[WHAT YOU WILL DO]
Copy each line of the records that includes "screenshot".

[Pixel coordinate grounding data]
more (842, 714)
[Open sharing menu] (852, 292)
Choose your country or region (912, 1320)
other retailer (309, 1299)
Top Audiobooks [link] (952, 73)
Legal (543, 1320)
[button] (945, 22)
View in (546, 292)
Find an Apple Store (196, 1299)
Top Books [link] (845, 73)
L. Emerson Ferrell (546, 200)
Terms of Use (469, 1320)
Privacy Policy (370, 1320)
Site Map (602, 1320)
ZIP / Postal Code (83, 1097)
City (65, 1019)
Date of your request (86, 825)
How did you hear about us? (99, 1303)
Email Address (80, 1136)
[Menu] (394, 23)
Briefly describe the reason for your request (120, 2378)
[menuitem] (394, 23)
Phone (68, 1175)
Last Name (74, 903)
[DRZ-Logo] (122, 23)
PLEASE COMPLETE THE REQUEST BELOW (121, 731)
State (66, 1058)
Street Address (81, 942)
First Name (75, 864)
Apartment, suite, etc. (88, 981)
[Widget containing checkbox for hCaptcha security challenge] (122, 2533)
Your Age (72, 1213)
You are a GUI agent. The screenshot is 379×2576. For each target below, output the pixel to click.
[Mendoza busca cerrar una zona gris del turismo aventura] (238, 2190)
--
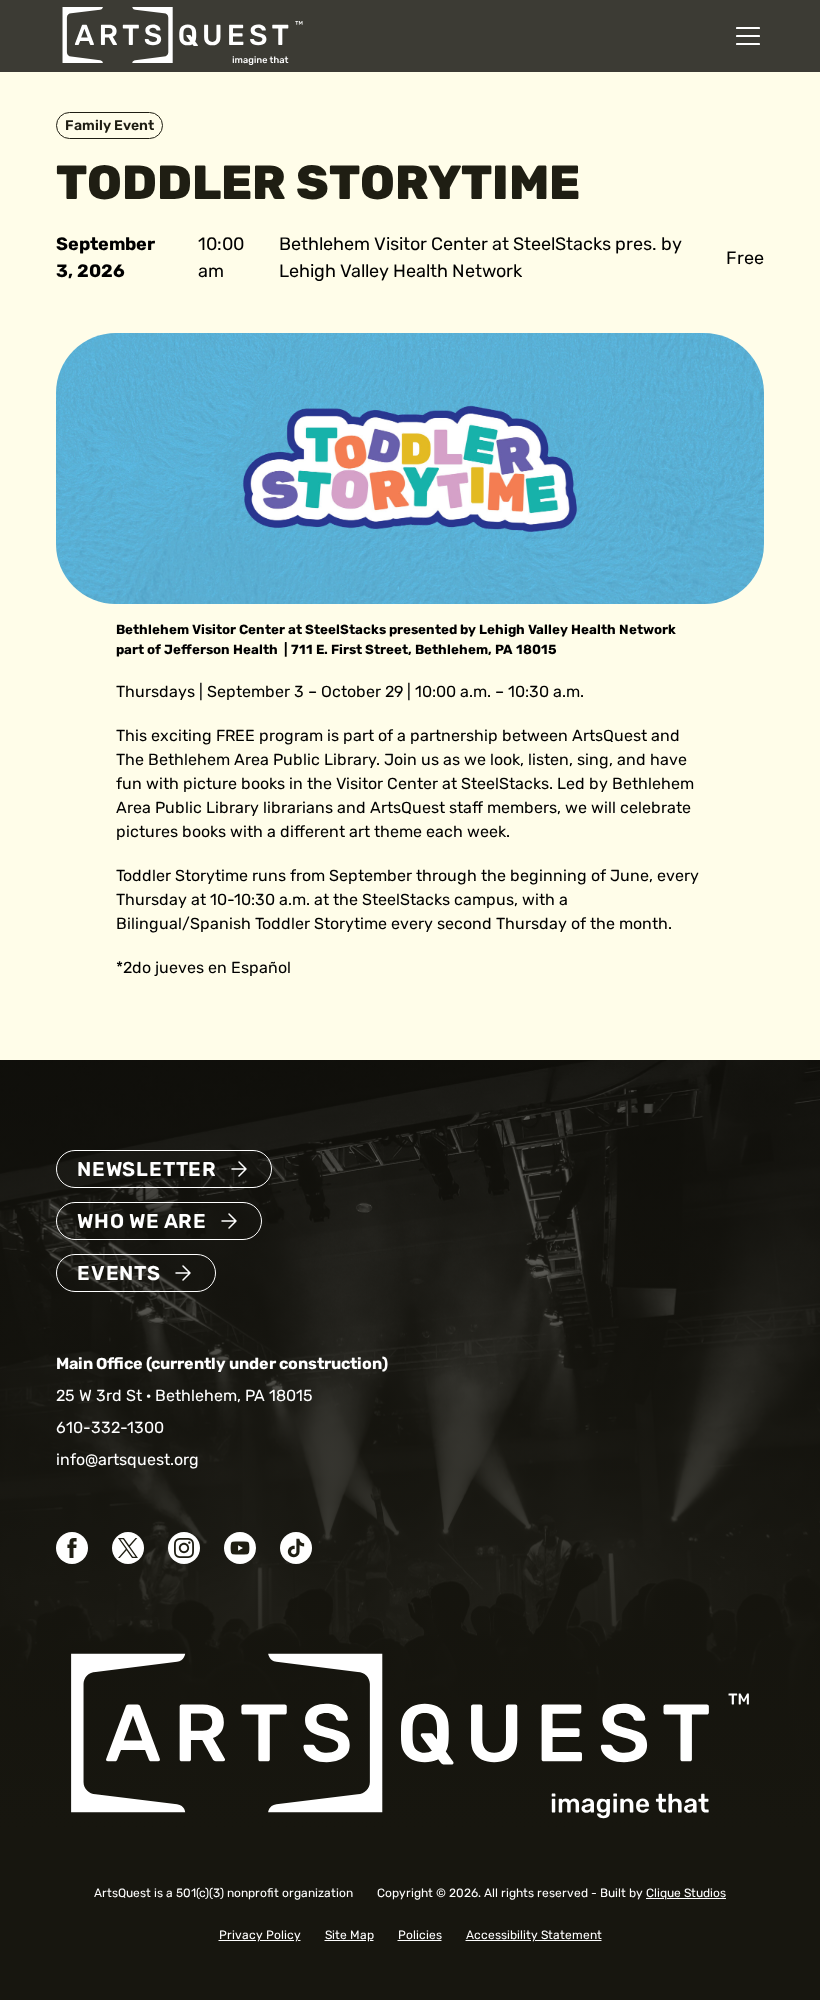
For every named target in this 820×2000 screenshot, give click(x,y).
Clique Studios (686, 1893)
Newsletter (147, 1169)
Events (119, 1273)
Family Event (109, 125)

[ANSWER SPACE]
You are a GUI agent. The screenshot is 379×2576. For each target below, output the pixel to click.
For every named target in this 820×2000 screenshot, give click(x,y).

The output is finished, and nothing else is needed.